### Directions for this task
Resume the article on side-by-side vehicles, picking up after its last sentence.

A side-by-side vehicle (SxS or SSV), is a utility vehicle with a minimum of two seats positioned side by side and enclosed within a roll cage structure. They have a minimum of four wheels (or continuous tracks) and are operated by foot controls and a steering wheel. Depending on use and application they can also be called a utility task vehicle, utility terrain vehicle (UTV), recreational off-highway vehicle (ROV), or multipurpose off-highway utility vehicle (MOHUV).

Side-by-sides may be included in the category of all-terrain vehicles (ATVs), but do not include vehicles with saddle-seats that are operated using handlebar-type controls that are the conventional meaning of that term.

==Definition and standards==
The American National Standards Institute (ANSI) publishes two standards for side-by-sides. ANSI/OPEI B71.9-2016 sets standards for multipurpose off-highway utility vehicles (MOHUV) specifically intended for utility use which are intended to transport persons and cargo, have a non-straddle seat, are designed to travel on four or more wheels, use a steering wheel and pedals for controls, have a top speed of at least 25 mph (40.2 km/h), are 2030 mm (80 in) or less in overall width, have a gross vehicle weight rating (GVWR) of no more than 1814 kg (4000 lb), and with a minimum cargo capacity of 159 kg (350 lb). ANSI/ROHVA 1-2016 sets standards for recreational off-highway vehicles as having speed capability greater than 30 MPH (48 km/h), GVWR no greater than 1700 kg (3750 lbs), and engine displacement equal to or less than 1,000cc (61 cubic inches) for gasoline fueled engines.

==Safety==
In 2009, the U.S. Consumer Product Safety Commission (CPSC) warned, "The vehicles may exhibit inadequate lateral stability, undesirable steering characteristics, and inadequate occupant protection during a rollover crash." According to the CPSC, between 2003 and August 2009, 116 deaths occurred in ROV/UTV accidents in the U.S.

### Data to examine
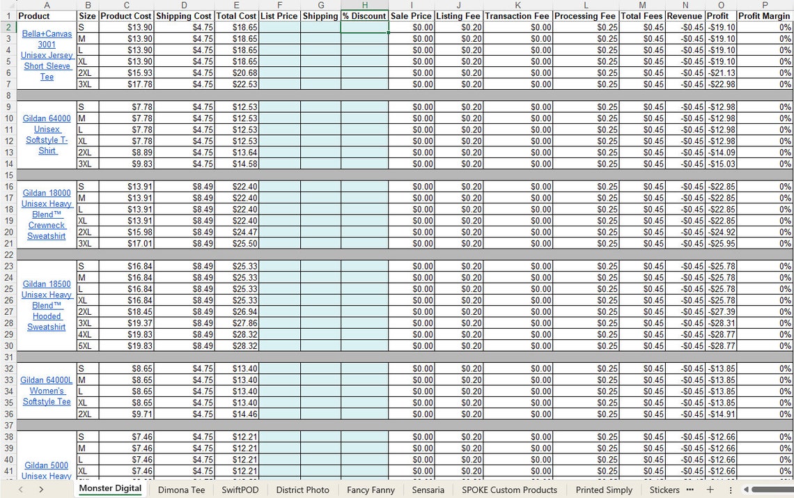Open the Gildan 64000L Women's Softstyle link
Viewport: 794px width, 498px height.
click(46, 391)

---

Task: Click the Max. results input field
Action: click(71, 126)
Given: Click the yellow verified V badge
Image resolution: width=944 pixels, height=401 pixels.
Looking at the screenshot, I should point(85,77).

### Answer box
== Use and application ==

=== Motorsports ===
Since the 2017 Dakar Rally, the SSV category vehicles have competed in a separate class, which is defined as four-wheel side-by-side vehicles with 1000 cc maximum displacement. Previously, they were classified in the Cars T3.3 subclass. In 2021 Dakar Rally organizers and the FIA introduced common categories - Group T3 for light prototypes and Group T4 for production based side by side vehicles. The trucks were reclassified to Group T5.

Other off-road racing series include side-by-side classes, such as the Lucas Oil Off Road Racing Series, TORC: The Off-Road Championship, SCORE International, Best in the Desert, and Grand National Cross Country.

=== In combat ===
Ukrainian forces have used UTVs during the 2022 Russian invasion of Ukraine, using a crew of two, fitted with Stugna-P missiles, some with machine guns, to destroy Russian tanks and positions. They have been referred to as "Mad Max" buggies. The US Marines are amongst other military forces to utilise forms of side-by-sides such as Polaris RZR.

=== Road and street use ===
Side-by-sides are allowed to be street legal in various U.S states however the vehicle requirements and the types of road allowed for use vary.